I still remember the first time that I saw a Rubik's cube. I was about eight years old and visiting my grandmother's home in California. She had very nice belongings: expensive paintings, a little brass bird and egg, elegant wooden furniture - all stuff that I wasn't allowed to get my grubby little mitts on. The colorful, enigmatic cube was the closest thing she had to a toy in the whole room, so I fiddled with it impatiently as she and my father chatted away. I was always an industrious kid, and my grandfather on the other side of the family made wooden puzzles that were a challenge, but with some time and effort, I could complete them. The Rubik's cube, I found, was an entirely different beast.
I spent the greater part of an hour moving the the sides of the cube hither and thither, with nary a minuscule chance of completing it. I felt like the monkeys they give keyboards to; randomly hitting keys, and knowing that the complete works of Shakespeare weren't going to show up on my page any time soon. I couldn't even solve one side. I dismissed the gadget (I pointedly decided the creation was NOT a toy) and only fumbled with it every so often when we again visited. Pointless, futile efforts!
That was, until I found myself out of the country, with a lot of time on my hands. I was almost twenty years old, and lived away from home. I saw a Rubik's cube at a grocery store that had a small toy aisle (yes, I frequent the toy aisle at grocery stores), and thought to myself, "golly - there are masochists in this country as well."
However, having flipping great wodges of time on my hands, I took up the cause to solve the cube. And so I did. It took me hours the first time, and I ended up with a deeper understanding of how objects rotate in 3D space than I ever thought possible.
But it was possible.
And I got better at it.
And when a friend saw me fiddling with my multicolored little pal (by now, I called him 'Blockhead' - hurtful, I know...but he didn't seem to mind), they would ask me to show them how to do it, and I would expound to them the mystic secrets of the Rubik's cube.
When I first saw Ben Cardall's The Roobik Booklet, I was instantly intrigued. I knew from those years of frustration that the Rubik's cube is already magic to most people, and I couldn't wait to see how he would employ its time-honored reputation for impossibility to his advantage. Let me just quickly say that he does. Seven times.
Ben puts forth effects that span the gamut of improbable to inexplicable in his work, the whole while relying on the fact that most people are hopeless when it comes to thinking about the inner workings of the device.
He gives great tips for both those with a working knowledge of the cube as well as for first-time "cubers" (coined!).
He does so with great love of the craft and a delightful sense of humor. It is easy to tell from his writing that he is a passionate performer and the text has also been admirably polished. If I were to level a criticism at the effort, it is that the chair test is somewhat difficult to follow, but I figured it out in the end.
I'm not unrealistic, I recognize that after reading this book, some may think that Ben dips too often in the same well, but each effect is solid, and has great potential. While much of the methodology is similar, each portion of the book offers a gem that makes it unique and completely worthwhile.

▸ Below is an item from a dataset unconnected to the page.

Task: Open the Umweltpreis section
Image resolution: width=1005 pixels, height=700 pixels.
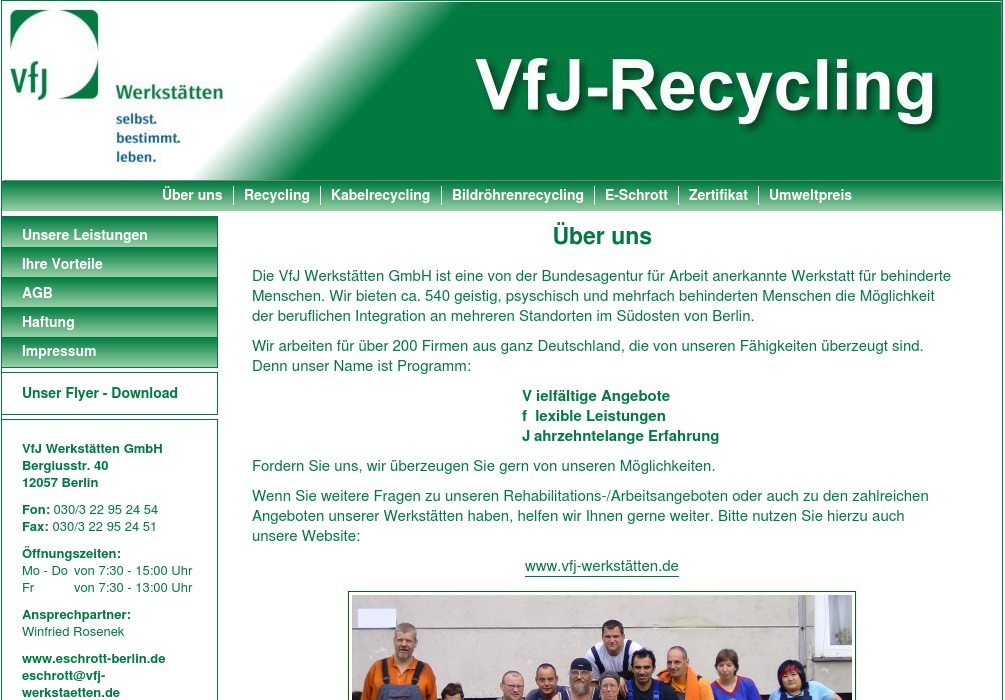Action: (810, 195)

I will suggest that the reader not be turned off by some of the tools inherent to traditional magic that are required in order to realize these effects. I think they are thoroughly worth it, and your persona and character ought to serve as more than enough misdirection on their own to ensure that you can do what is needed.
What I am particularly pleased about is that most readers have a mutual friend named Craig, who offers something that would allow a heck of a set to be built. Consider it! That little item, then a bigger one where a participant mixes it behind your back (and you do too) and then they match! Throw in a chair test with a clever reveal at the end, and your reputation grows!
I have to say that I am excited to dust off my cube and test this material in my own close-up routines. And for anyone versed in solving the cube, there is a lot of potential in using that ability to cause amazement after an effect. Imagine helping your audience member--who has never completed the puzzle in their life--finish the cube and stare down in wonder at what they have just done.
Given the price, and number of routines, if you are at all interested in the Rubik's Cube and the undeniable level of authenticity it lends any effect, you would be well served to check out Ben's work.